◆ Problem
Starting with the line that holds "You are a computer-use", repeat each line through the last one below, exactly. Pictures stay out.

== Segment start ==

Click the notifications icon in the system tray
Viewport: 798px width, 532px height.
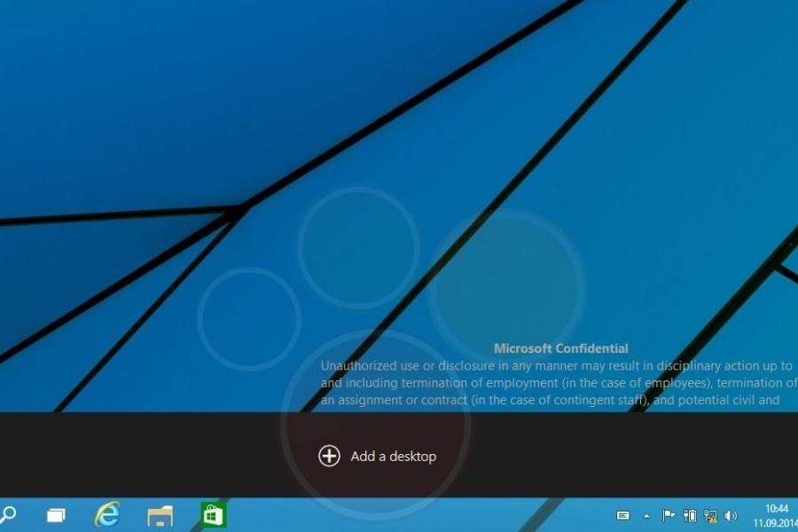622,515
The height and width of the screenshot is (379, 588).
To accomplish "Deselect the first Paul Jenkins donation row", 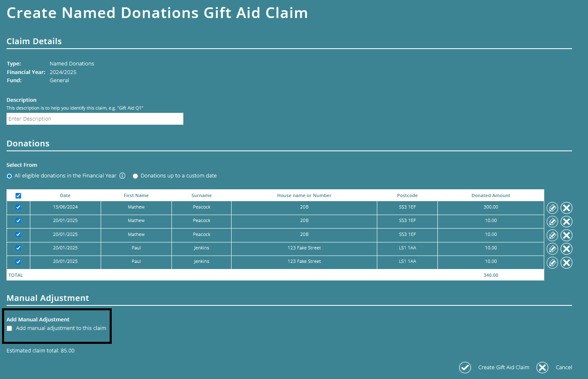I will point(18,248).
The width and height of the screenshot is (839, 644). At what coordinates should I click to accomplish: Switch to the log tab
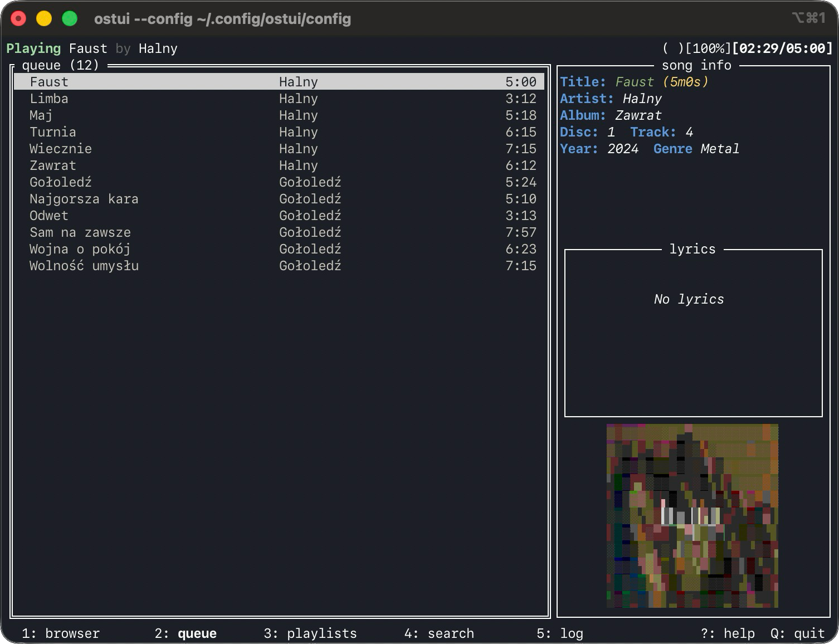point(559,633)
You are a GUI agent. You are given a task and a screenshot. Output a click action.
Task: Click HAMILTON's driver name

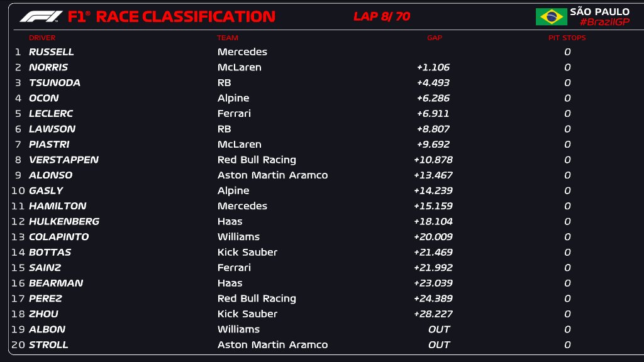pyautogui.click(x=58, y=206)
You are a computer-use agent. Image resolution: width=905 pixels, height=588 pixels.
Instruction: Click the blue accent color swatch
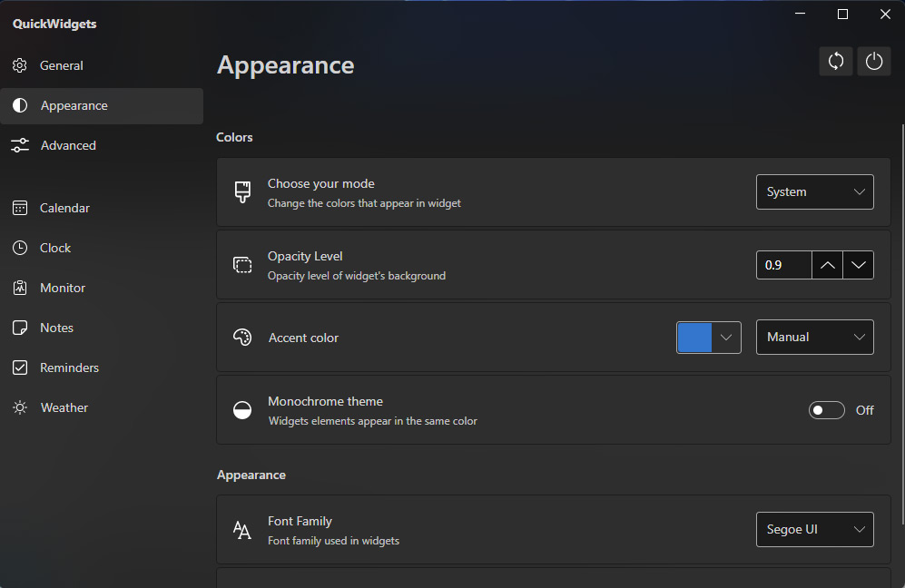pyautogui.click(x=694, y=338)
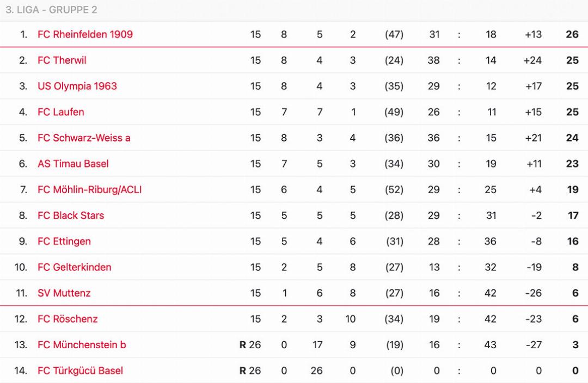Click the 3. LIGA - GRUPPE 2 header
The height and width of the screenshot is (383, 588).
51,10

== Segment end ==

◆ Answer section
You are a computer-use agent. Image resolution: width=905 pixels, height=588 pixels.
Instruction: Click the blue accent color swatch
pyautogui.click(x=694, y=338)
Click the 3. LIGA - GRUPPE 2 header
The height and width of the screenshot is (383, 588).
51,10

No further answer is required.